The rest of the tourism industry, as we know all too well, has been decimated, but it is attractions and transport which most concern me here, although there is another common link that these different sectors of the tourism industry for the most part share - one of their business size.
Son Amar, which has been forced into making layoffs, is a very different attraction to the Caves of Drach. It appeals to a different segment insofar as it is a nightspot, but the circumstances are the same. Coach operators have been deprived of a significant part of their activity by businesses which cannot be defined as big. They fall into the small to medium-sized enterprise (SME) category, and the same goes for most transport providers. Mallorca has its big tourism businesses, the likes of Globalia, Iberostar and Meliá, about which we hear so much, but they are not representative of the vast majority of companies in the tourism industry.
Luis Buzzi is the KPMG Spain partner in charge of tourism and leisure. KPMG is advising the Balearic government among others, and Buzzi has called for there to be a national strategic plan for tourism that takes far greater account of the SMEs than is currently the case. He says: “Tourism is really a business for SMEs. This is a country of SMEs ... They are the ones which, along the entire value chain, make a tourist feel attracted to come to our country.” He has advice for the big companies. They should be aware of “social profitability”. They have a responsibility to the country in contributing to the welfare of society. Buzzi appreciates what the big companies bring, but his message is very clear: take care of the smaller businesses, as “it is profitable for everyone to help this country get ahead”.

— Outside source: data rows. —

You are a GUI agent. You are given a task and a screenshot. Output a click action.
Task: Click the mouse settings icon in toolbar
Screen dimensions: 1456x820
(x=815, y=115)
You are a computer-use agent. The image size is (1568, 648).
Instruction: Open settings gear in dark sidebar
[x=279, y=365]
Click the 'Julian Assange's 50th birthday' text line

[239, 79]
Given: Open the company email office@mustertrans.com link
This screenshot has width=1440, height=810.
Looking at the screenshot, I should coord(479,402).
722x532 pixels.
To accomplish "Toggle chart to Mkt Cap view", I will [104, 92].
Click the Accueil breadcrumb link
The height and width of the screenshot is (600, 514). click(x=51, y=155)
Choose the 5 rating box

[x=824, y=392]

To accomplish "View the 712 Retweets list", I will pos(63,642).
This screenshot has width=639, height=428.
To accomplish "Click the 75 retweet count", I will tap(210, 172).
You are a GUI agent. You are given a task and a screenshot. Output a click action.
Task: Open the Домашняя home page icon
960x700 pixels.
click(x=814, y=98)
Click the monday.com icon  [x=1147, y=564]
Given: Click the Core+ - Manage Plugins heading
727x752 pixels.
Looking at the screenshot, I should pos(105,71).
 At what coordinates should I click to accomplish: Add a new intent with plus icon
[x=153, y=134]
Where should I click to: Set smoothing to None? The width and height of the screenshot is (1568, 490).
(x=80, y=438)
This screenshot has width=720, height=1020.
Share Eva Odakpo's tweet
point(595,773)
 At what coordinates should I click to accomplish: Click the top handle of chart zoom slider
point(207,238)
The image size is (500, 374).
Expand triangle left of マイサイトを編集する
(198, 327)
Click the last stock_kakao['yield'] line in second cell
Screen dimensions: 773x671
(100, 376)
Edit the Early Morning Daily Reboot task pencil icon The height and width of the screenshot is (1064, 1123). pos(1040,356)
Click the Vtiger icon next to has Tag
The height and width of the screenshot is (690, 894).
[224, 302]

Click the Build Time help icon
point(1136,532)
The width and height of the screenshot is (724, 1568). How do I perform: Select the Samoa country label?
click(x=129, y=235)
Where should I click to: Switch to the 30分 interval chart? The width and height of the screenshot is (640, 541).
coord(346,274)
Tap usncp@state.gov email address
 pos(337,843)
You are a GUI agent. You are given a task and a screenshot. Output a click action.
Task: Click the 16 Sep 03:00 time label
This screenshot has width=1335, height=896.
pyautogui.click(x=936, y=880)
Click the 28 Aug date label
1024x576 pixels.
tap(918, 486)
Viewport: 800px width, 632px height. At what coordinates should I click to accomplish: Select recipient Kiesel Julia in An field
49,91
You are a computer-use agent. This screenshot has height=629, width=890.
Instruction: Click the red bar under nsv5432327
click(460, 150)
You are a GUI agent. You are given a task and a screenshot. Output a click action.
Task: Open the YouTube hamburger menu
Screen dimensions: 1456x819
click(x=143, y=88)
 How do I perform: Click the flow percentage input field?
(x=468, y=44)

Tui is not of course a native big business, but it has long had its intimate links to Mallorca. The tour operator has had its various strategic iterations in defining the degree and type of integration. Within the mix of hotels, airlines and what have you, there have also been the excursions, but Tui is now taking this to a whole new level.
In 2018, Tui announced the acquisition of an Italian tech start-up called Musement. Tui Musement, as it is now known, is viewed as a source of growth for the tour operator. Some 170,000 excursions and activities in 140 countries can be booked online, and these excursions obviously include Mallorca. It makes perfect business sense and I’m not knocking it, except to ask - is this not representative of what Buzzi is talking about?
Sure, the tour operators have always looked to secure their parts of the excursions market, but there are also homegrown SME excursions operators which function as part of the network of inter-dependence that emerged way back before the war and which partner with attractions and transport providers. But big will always want to be bigger; Buzzi will have a challenge convincing them otherwise.